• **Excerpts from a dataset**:
▼

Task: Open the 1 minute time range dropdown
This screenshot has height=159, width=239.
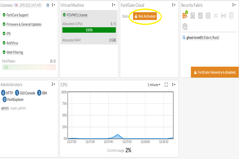Action: pyautogui.click(x=154, y=85)
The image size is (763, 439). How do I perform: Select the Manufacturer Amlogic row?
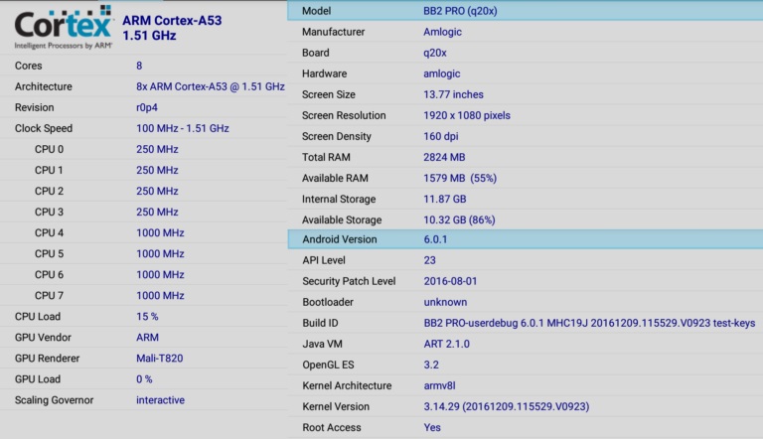click(x=525, y=32)
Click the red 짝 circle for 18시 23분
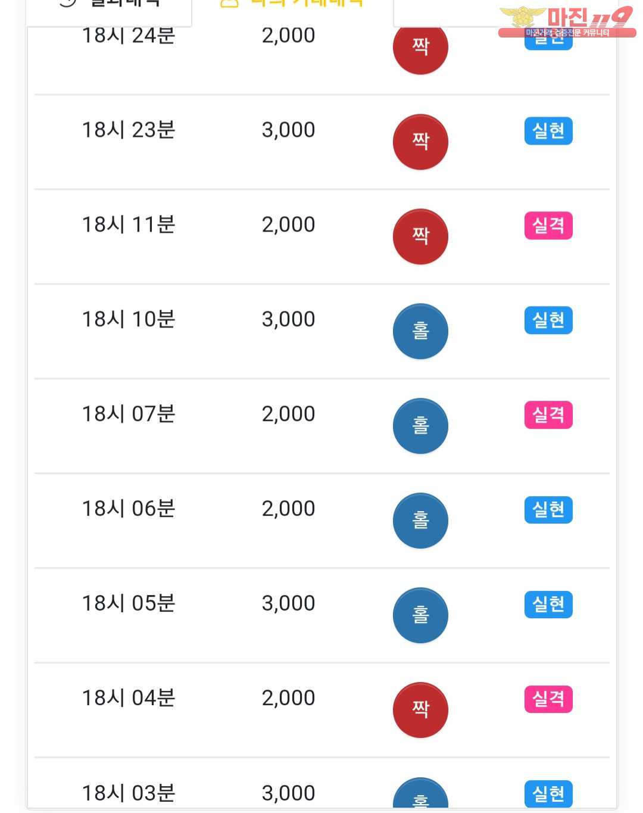 point(420,142)
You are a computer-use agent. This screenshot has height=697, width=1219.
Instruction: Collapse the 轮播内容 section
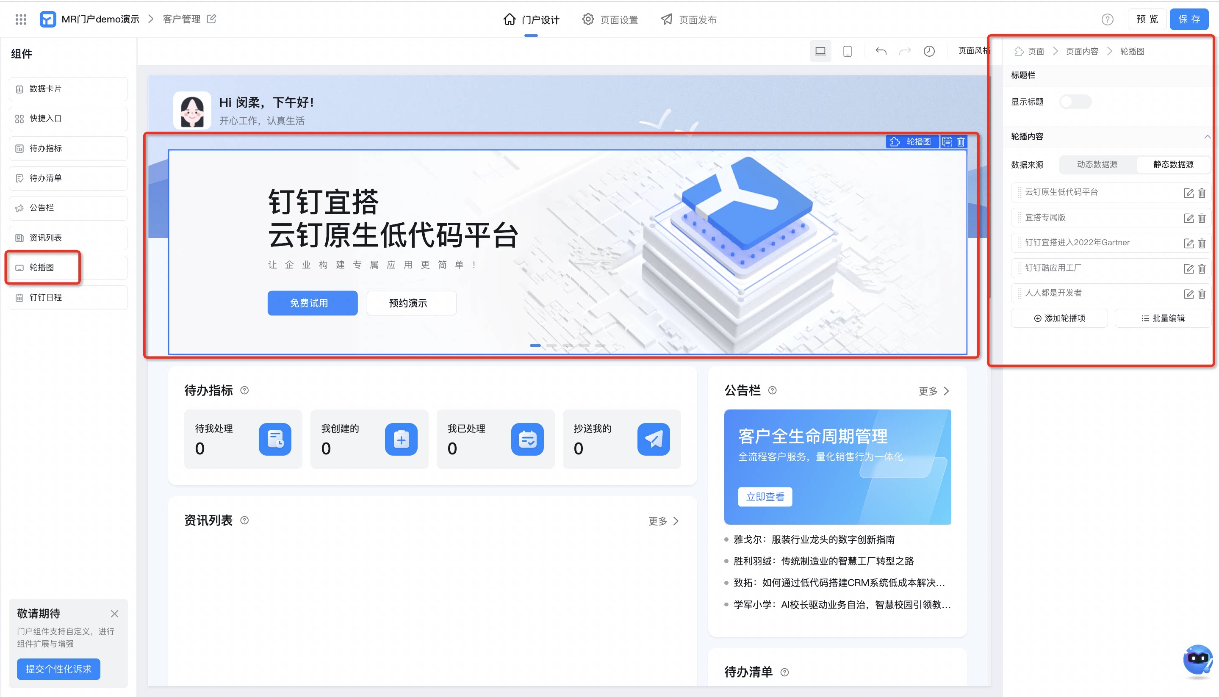[x=1207, y=137]
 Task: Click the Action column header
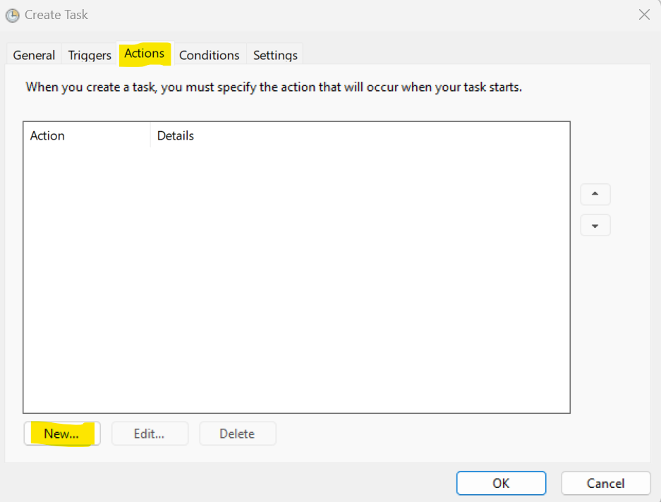[47, 135]
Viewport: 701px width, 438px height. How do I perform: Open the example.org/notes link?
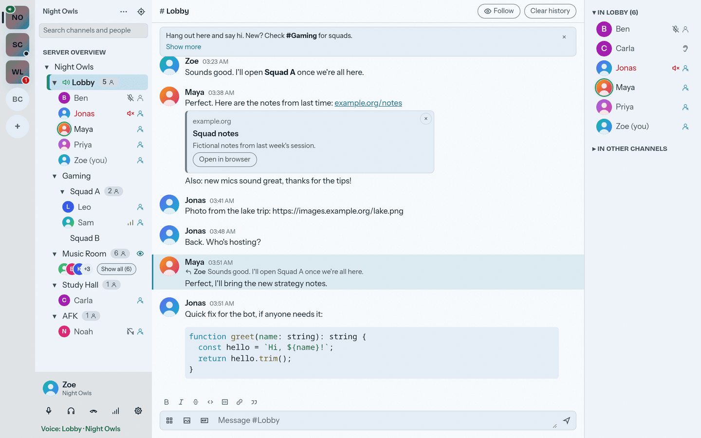click(x=368, y=103)
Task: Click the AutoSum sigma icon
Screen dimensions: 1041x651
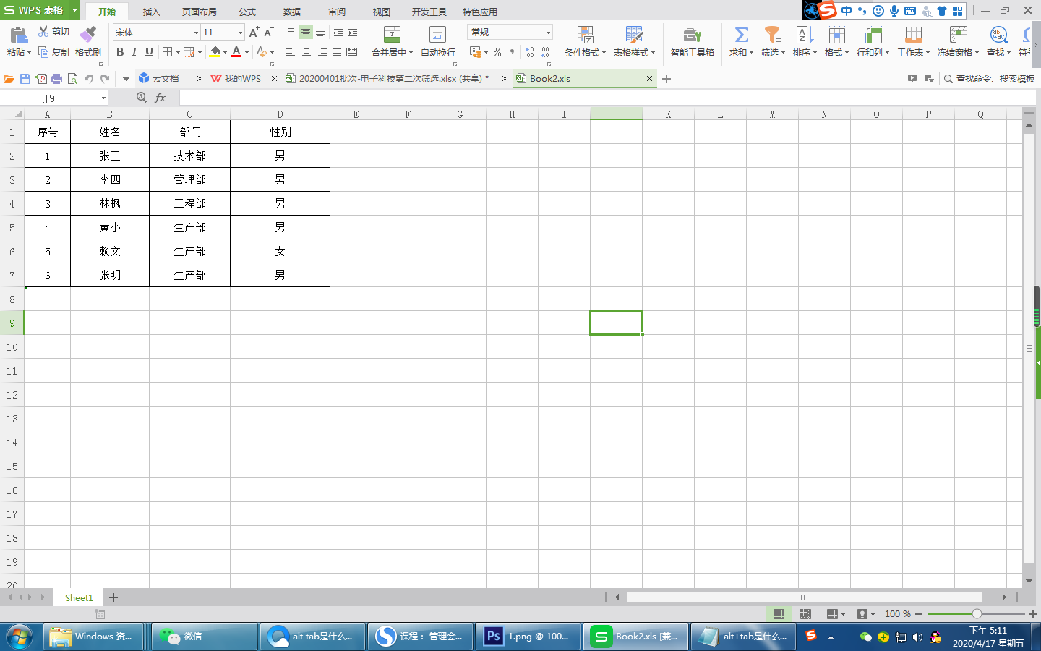Action: [741, 35]
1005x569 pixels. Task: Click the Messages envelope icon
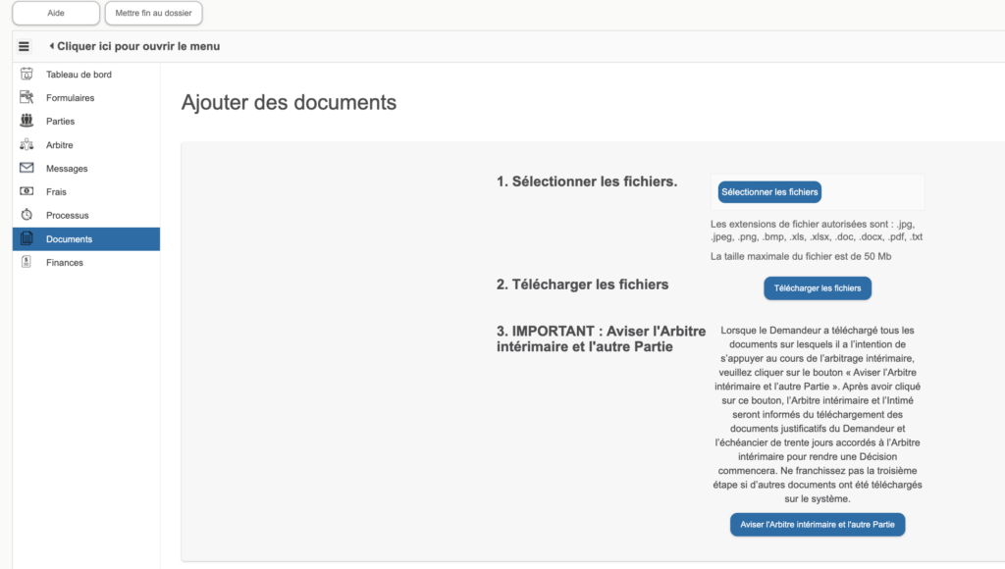26,168
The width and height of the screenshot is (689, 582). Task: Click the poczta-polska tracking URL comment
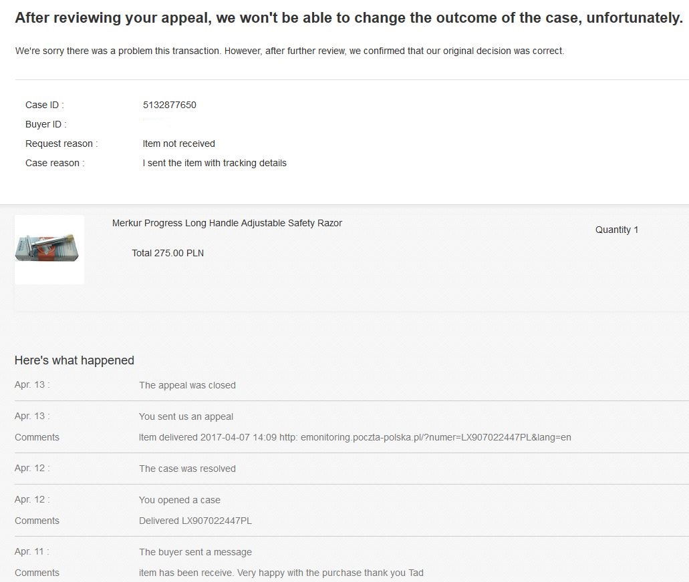(x=355, y=437)
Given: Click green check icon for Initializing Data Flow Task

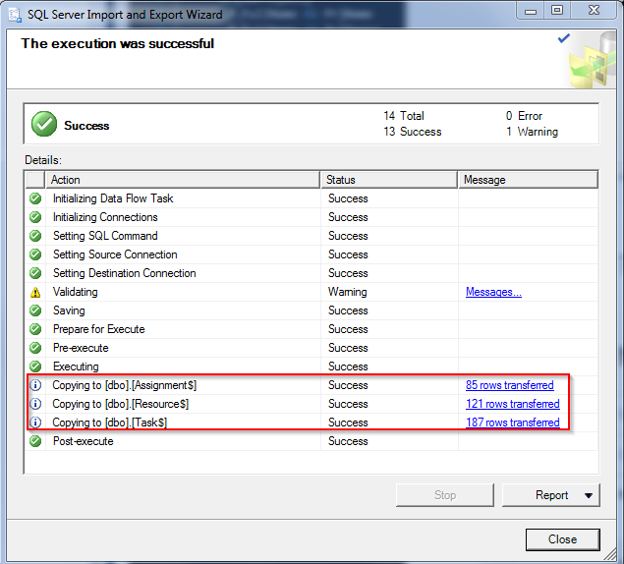Looking at the screenshot, I should pyautogui.click(x=35, y=198).
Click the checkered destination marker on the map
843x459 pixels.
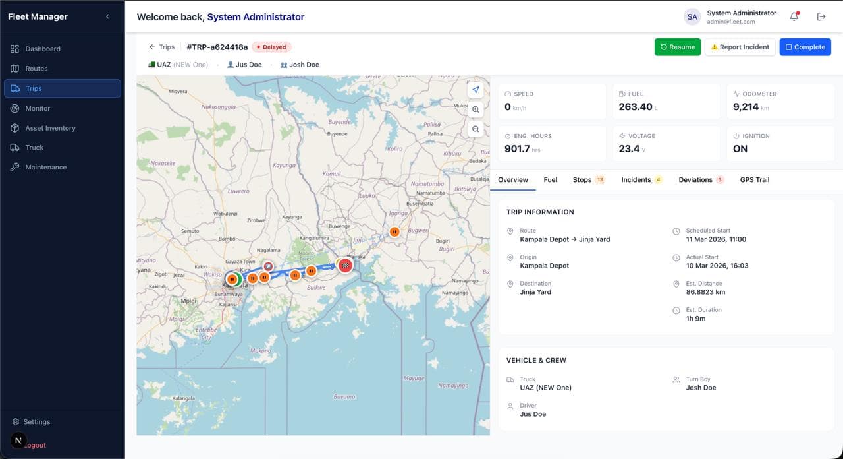pyautogui.click(x=345, y=265)
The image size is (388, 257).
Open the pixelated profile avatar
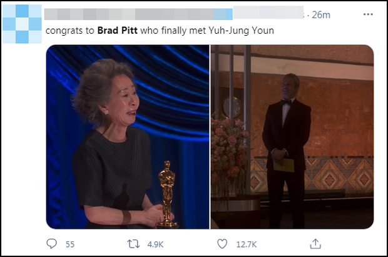pyautogui.click(x=21, y=24)
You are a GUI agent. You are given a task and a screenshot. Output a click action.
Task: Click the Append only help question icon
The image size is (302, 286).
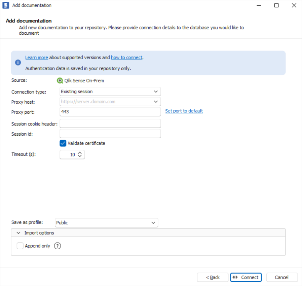(58, 246)
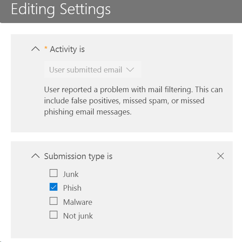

▲

• **What to work on**:
Take the lines from the one holding "Instruction: Collapse the 轮播内容 section" through the last line of the data above and copy them exactly, both ends included, omitting all pictures.

• **Your solution**:
Instruction: Collapse the 轮播内容 section
[x=1207, y=137]
 Task: Click the Action column header
[47, 135]
Viewport: 701px width, 438px height. How do I perform: Open the example.org/notes link?
click(x=368, y=103)
Task: Click the AutoSum sigma icon
Screen dimensions: 1041x651
Action: [741, 35]
1005x569 pixels. Task: Click the Messages envelope icon
26,168
The width and height of the screenshot is (689, 582). Task: Click the poczta-polska tracking URL comment
(x=355, y=437)
Given: Click green check icon for Initializing Data Flow Task

Looking at the screenshot, I should pyautogui.click(x=35, y=198).
Click the checkered destination marker on the map
843x459 pixels.
pyautogui.click(x=345, y=265)
The image size is (388, 257).
Open the pixelated profile avatar
pyautogui.click(x=21, y=24)
You are a GUI agent. You are given a task and a screenshot. Output a click action.
Task: Click the Append only help question icon
The image size is (302, 286).
(58, 246)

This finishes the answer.